The Yandal Production Centre fared similarly, with December sales totaling 91,000 ounces. Production setbacks at Jundee and Thunderbox were exacerbated by prolonged recovery efforts and lower mined grades, respectively.
Additionally, the Pogo site contributed 53,000 ounces to the total, facing challenges due to lower mined grades from underground mining dilution.
Management has warned that these lower gold sales are set to impact cost performance as well, with further details expected in the upcoming quarterly results scheduled for later this month. Investors are left to grapple with the implications of this sudden downturn as the company navigates these operational hurdles.
The market’s reaction reflects growing concerns among investors, prompting urgent discussions about the future viability of Northern Star shares.

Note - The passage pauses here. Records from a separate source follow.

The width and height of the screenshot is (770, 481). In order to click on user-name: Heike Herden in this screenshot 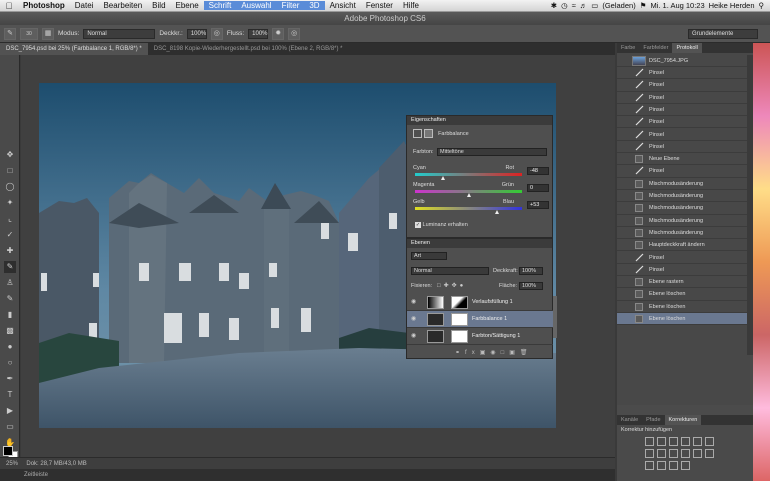, I will do `click(732, 6)`.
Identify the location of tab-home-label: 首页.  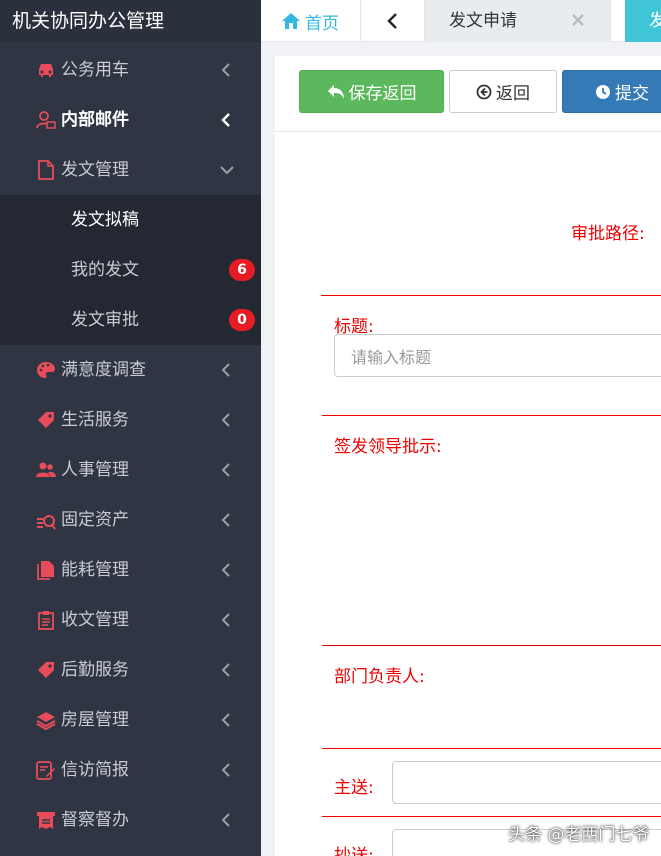
(322, 24).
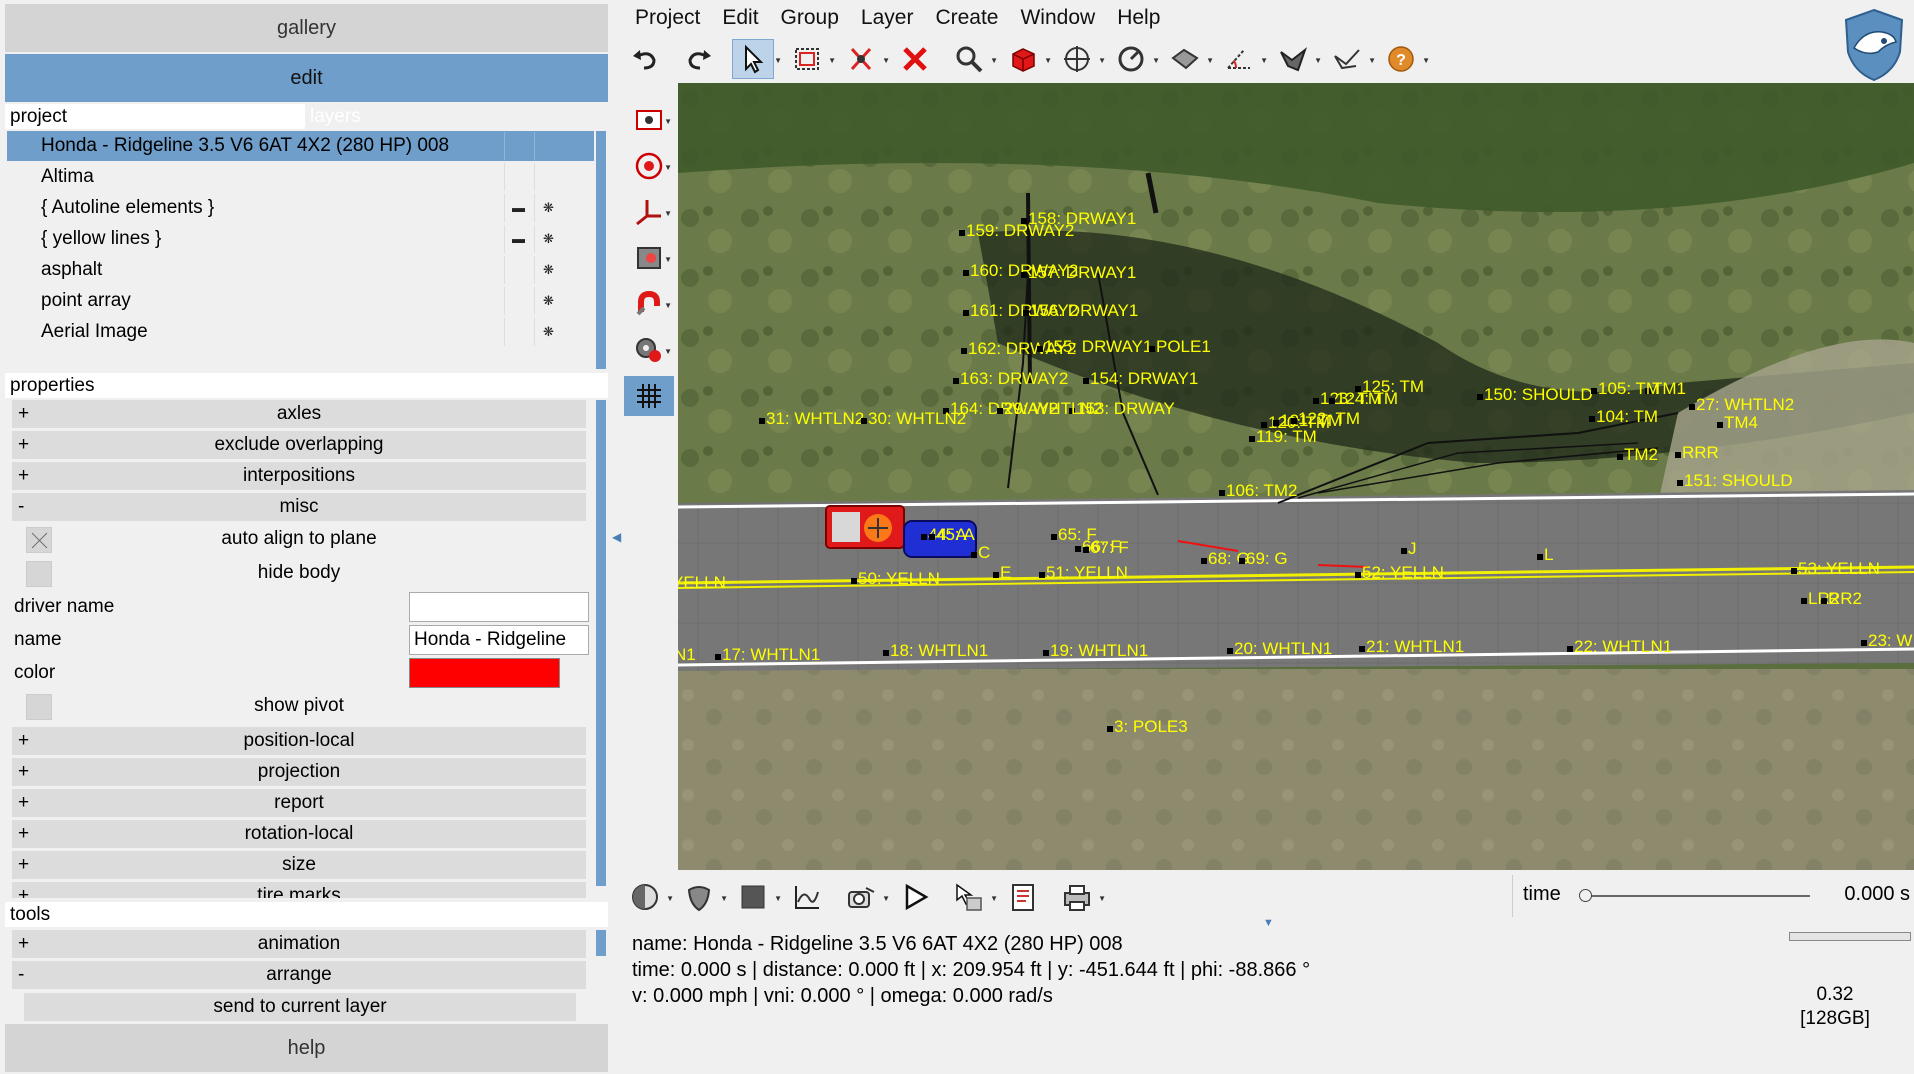 The height and width of the screenshot is (1074, 1914). I want to click on point-label: 106: TM2, so click(1262, 491).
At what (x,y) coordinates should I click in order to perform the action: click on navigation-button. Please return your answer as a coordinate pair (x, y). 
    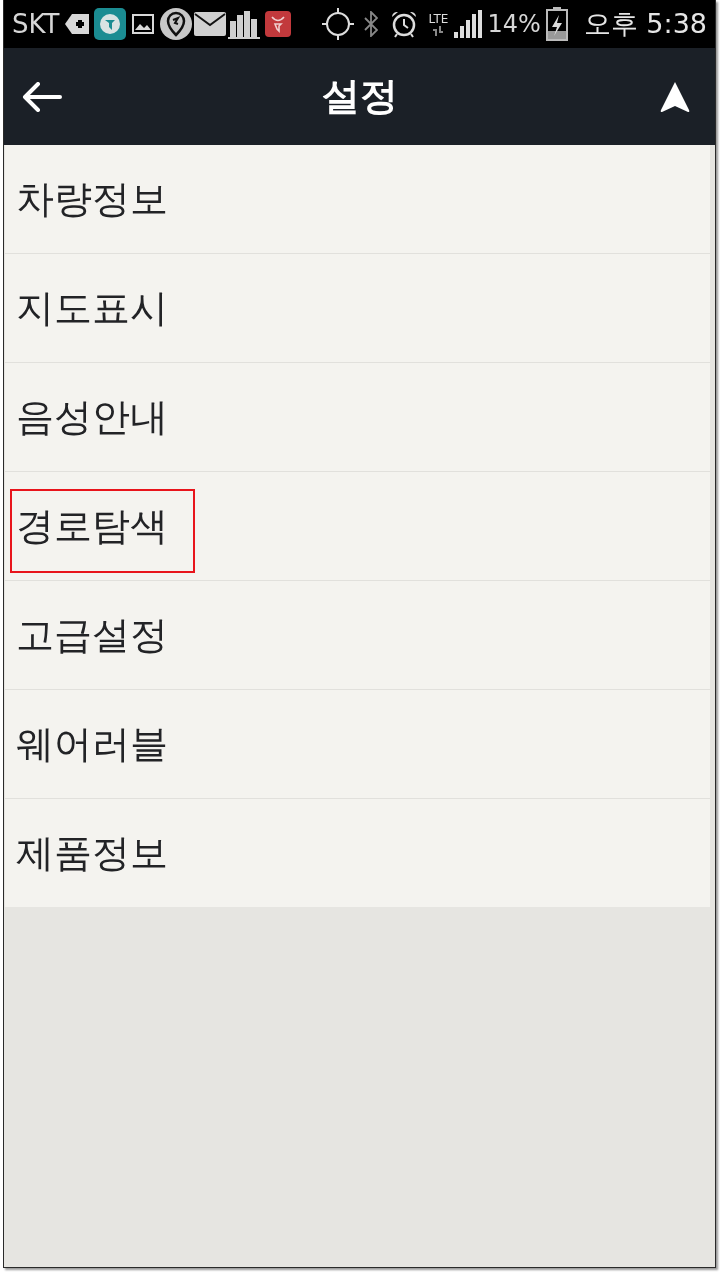
    Looking at the image, I should click on (675, 96).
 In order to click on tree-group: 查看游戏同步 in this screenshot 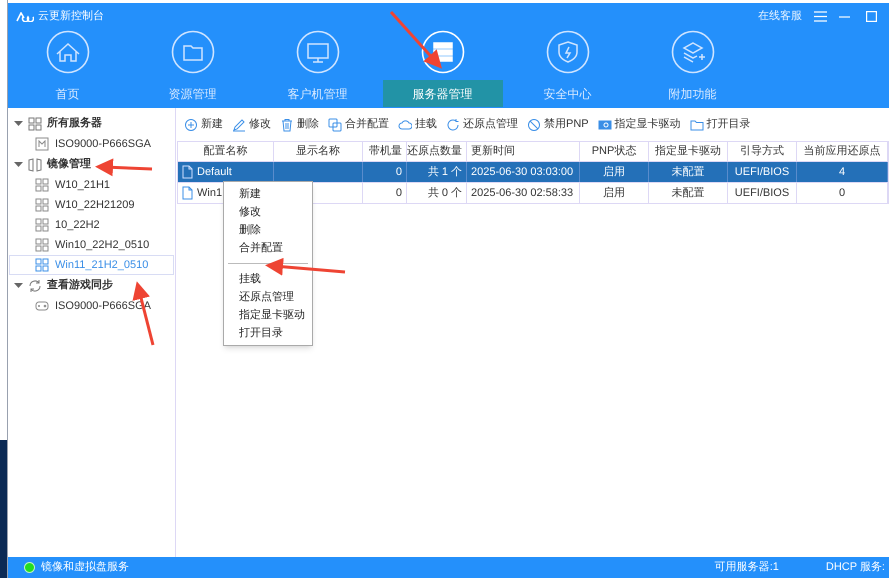, I will do `click(80, 286)`.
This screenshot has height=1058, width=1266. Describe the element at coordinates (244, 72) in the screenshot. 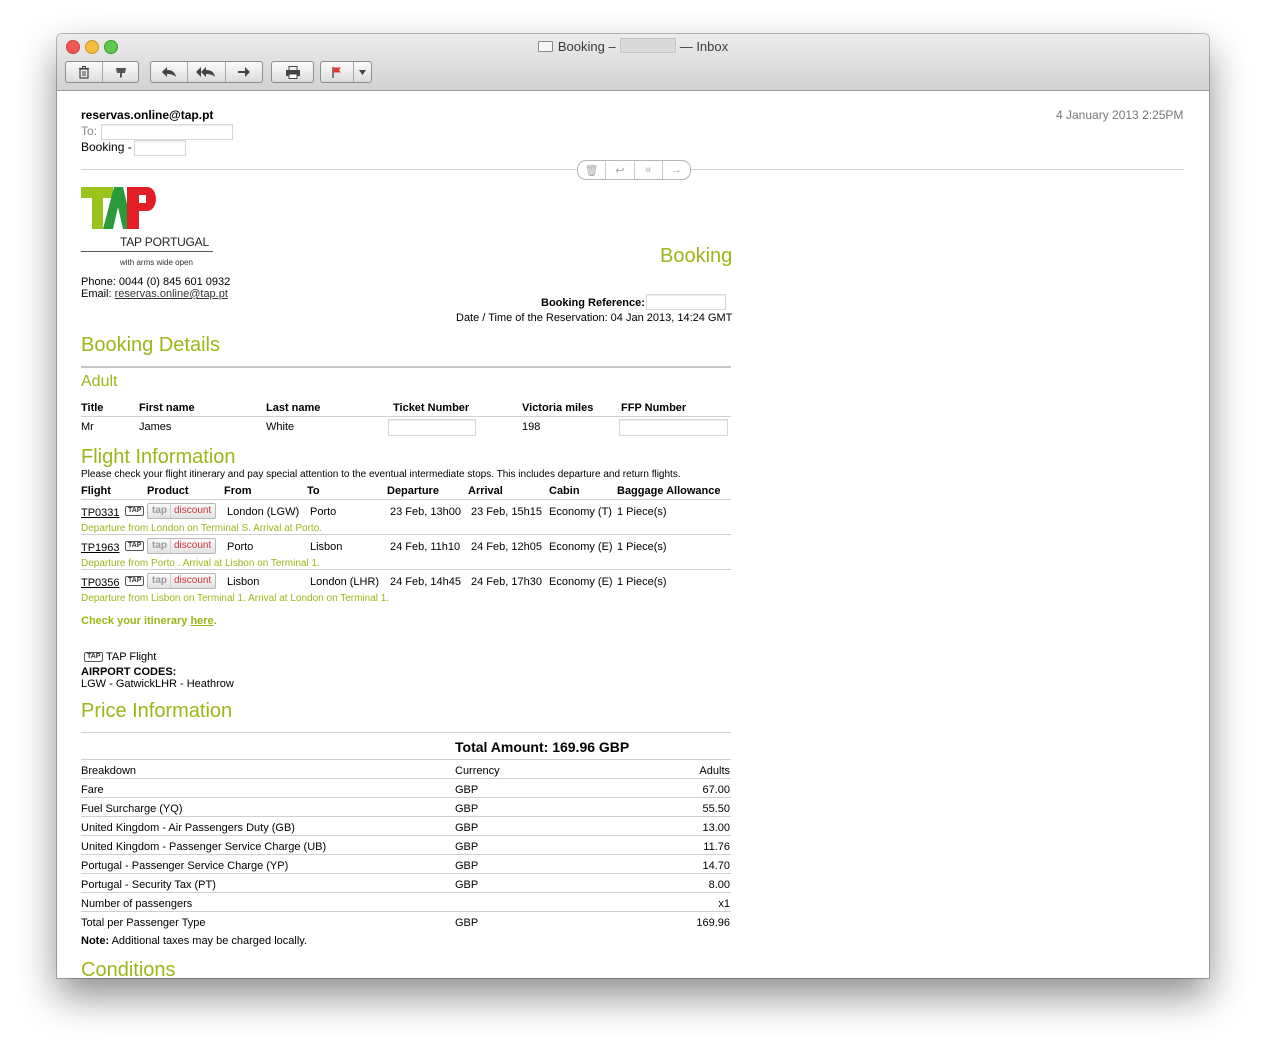

I see `forward-button` at that location.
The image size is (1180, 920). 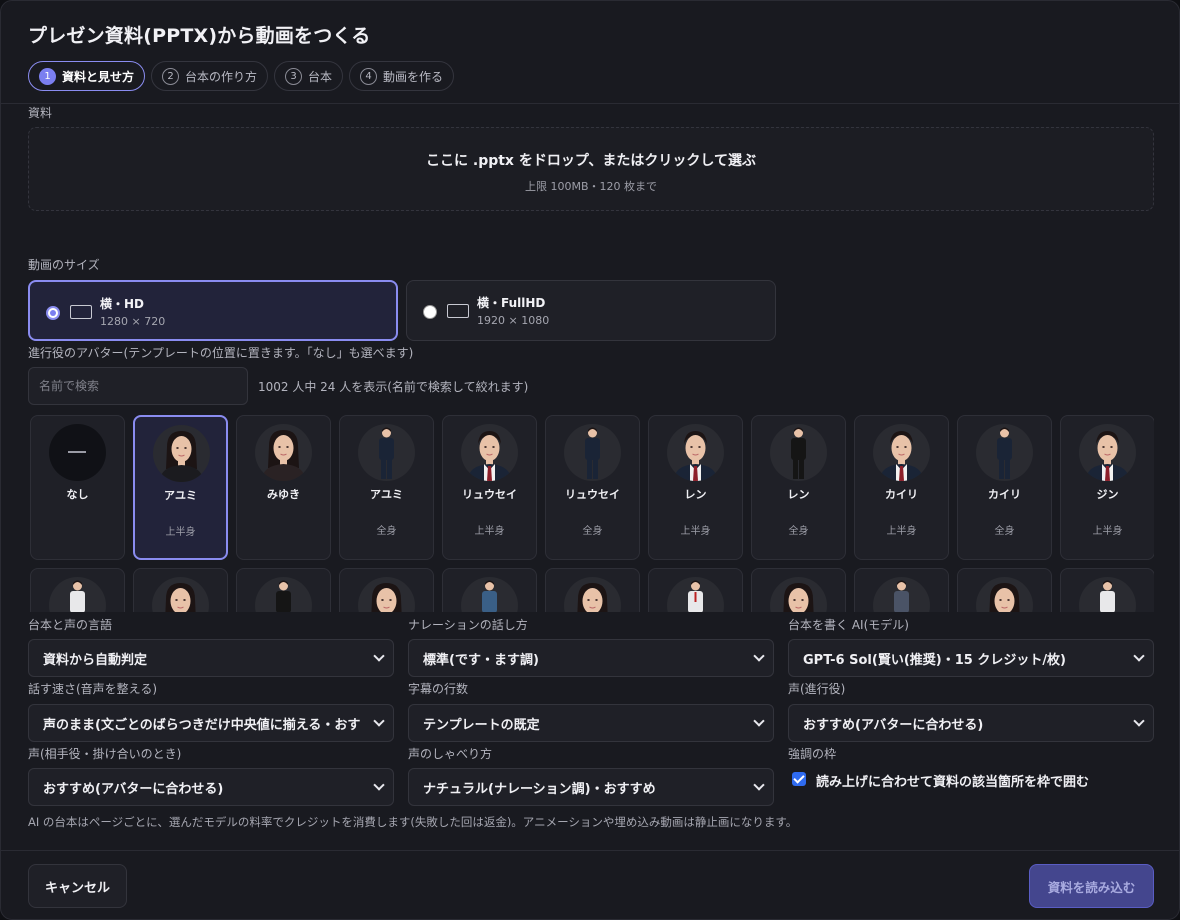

As trading continues, stakeholders are closely watching for any further developments and guidance from the company.
As for potential investors considering Northern Star Resources, experts advise caution in light of these recent challenges. In fact, investing expert Scott Phillips recently emphasized that Northern Star Resources may not be one of the top stock picks currently available.
With the situation evolving rapidly, there is heightened anticipation for Northern Star’s next steps and how they will address these operational difficulties moving forward.